[Saved entries]
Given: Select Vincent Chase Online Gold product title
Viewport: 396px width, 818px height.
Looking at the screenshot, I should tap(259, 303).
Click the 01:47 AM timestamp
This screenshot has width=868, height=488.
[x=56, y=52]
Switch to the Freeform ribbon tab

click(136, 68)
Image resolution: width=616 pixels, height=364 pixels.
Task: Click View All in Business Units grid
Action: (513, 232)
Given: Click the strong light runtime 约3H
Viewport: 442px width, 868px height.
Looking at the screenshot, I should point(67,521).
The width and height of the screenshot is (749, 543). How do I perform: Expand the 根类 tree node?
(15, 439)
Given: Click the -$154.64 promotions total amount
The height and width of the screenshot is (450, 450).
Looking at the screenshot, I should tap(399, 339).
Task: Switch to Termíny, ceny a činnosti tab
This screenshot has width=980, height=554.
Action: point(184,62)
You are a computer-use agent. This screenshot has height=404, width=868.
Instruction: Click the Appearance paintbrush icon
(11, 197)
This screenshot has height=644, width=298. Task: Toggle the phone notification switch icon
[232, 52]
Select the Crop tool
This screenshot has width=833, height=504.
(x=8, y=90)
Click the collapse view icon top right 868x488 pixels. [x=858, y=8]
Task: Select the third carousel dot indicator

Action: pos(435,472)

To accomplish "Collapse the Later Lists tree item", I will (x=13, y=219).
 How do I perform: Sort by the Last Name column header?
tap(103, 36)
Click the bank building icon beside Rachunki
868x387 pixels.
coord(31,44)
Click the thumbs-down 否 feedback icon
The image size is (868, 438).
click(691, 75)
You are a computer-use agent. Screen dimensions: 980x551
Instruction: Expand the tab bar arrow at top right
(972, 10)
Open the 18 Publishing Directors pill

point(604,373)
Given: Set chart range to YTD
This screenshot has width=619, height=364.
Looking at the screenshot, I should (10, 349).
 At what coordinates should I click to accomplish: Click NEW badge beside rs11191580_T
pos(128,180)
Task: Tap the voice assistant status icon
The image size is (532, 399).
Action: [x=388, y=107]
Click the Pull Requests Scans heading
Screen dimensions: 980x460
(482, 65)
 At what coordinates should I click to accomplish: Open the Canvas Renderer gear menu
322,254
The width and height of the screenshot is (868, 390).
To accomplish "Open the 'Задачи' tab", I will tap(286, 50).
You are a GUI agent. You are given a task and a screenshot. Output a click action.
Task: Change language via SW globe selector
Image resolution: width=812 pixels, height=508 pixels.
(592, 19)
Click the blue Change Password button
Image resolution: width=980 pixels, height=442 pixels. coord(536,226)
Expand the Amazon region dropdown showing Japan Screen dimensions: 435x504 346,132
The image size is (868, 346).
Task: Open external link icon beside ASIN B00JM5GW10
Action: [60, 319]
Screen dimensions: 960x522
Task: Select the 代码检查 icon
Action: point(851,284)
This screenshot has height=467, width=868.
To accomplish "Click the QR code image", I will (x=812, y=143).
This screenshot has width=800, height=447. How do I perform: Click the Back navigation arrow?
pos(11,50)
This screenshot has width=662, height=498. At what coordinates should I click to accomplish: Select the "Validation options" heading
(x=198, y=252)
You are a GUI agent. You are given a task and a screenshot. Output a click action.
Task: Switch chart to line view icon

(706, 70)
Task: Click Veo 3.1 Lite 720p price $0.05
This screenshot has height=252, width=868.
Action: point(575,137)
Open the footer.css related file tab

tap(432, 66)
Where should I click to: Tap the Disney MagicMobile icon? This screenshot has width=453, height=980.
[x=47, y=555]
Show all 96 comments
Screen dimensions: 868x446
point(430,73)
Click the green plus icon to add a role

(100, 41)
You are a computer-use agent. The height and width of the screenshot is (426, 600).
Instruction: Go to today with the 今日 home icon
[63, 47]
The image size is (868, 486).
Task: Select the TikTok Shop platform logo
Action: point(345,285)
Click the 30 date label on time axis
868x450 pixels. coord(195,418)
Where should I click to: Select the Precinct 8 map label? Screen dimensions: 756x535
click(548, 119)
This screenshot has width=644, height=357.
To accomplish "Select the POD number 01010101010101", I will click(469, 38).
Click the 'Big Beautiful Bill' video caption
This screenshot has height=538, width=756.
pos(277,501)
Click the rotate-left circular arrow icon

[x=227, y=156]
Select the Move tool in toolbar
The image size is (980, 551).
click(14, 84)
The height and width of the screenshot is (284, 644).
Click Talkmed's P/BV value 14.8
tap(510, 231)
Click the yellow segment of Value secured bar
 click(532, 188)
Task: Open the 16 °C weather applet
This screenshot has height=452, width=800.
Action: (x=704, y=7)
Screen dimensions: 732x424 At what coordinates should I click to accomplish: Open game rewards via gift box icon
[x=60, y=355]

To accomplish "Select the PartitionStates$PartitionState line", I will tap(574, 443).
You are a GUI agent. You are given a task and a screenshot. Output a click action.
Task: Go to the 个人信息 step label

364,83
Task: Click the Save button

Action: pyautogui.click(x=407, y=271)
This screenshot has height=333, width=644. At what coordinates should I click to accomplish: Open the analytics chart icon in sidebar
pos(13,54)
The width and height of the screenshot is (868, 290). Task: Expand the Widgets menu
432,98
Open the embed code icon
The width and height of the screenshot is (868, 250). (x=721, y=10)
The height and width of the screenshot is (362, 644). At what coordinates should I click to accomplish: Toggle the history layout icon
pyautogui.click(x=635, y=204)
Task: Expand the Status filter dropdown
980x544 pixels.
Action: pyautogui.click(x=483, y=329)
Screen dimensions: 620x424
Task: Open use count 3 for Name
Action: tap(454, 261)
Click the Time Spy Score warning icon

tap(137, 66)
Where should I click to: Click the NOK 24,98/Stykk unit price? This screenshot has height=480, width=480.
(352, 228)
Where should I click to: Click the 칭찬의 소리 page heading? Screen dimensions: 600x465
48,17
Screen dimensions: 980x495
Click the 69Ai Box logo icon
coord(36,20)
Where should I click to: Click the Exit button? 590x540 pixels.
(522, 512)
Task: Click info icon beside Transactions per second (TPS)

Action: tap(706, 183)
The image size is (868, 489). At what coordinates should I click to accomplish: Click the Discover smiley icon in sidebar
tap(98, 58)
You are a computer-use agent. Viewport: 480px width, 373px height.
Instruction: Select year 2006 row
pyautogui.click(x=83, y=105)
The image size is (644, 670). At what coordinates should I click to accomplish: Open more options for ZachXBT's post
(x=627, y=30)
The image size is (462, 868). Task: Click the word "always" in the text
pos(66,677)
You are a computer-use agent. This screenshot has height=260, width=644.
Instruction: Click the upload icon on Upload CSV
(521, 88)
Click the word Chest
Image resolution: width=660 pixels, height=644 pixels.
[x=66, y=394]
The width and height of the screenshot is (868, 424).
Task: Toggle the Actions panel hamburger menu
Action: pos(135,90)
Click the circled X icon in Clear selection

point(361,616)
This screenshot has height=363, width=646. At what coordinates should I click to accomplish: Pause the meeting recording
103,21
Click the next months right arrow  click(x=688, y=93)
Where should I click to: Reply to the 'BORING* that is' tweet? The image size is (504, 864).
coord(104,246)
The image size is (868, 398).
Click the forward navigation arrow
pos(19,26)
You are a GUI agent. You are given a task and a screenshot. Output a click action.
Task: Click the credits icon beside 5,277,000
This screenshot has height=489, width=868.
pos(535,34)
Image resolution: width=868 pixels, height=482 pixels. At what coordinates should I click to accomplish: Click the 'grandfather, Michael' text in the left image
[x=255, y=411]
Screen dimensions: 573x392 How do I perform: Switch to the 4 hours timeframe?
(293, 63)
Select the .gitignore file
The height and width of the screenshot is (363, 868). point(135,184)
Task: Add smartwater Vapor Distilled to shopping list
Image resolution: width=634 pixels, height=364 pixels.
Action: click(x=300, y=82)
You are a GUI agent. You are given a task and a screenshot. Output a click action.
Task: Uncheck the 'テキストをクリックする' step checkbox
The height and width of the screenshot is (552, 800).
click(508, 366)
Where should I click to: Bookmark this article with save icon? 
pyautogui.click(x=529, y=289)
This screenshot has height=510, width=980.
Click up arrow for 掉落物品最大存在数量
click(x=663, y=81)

→ **TASK GOAL**: Would you copy, unchanged, the stretch of the records above that begins at the line containing "Instruction: Select year 2006 row" and ends at the line containing "has height=260, width=644.", and only that?

→ **ANSWER AREA**:
Instruction: Select year 2006 row
pyautogui.click(x=83, y=105)
The image size is (644, 670). At what coordinates should I click to accomplish: Open more options for ZachXBT's post
(x=627, y=30)
The image size is (462, 868). Task: Click the word "always" in the text
pos(66,677)
You are a computer-use agent. This screenshot has height=260, width=644.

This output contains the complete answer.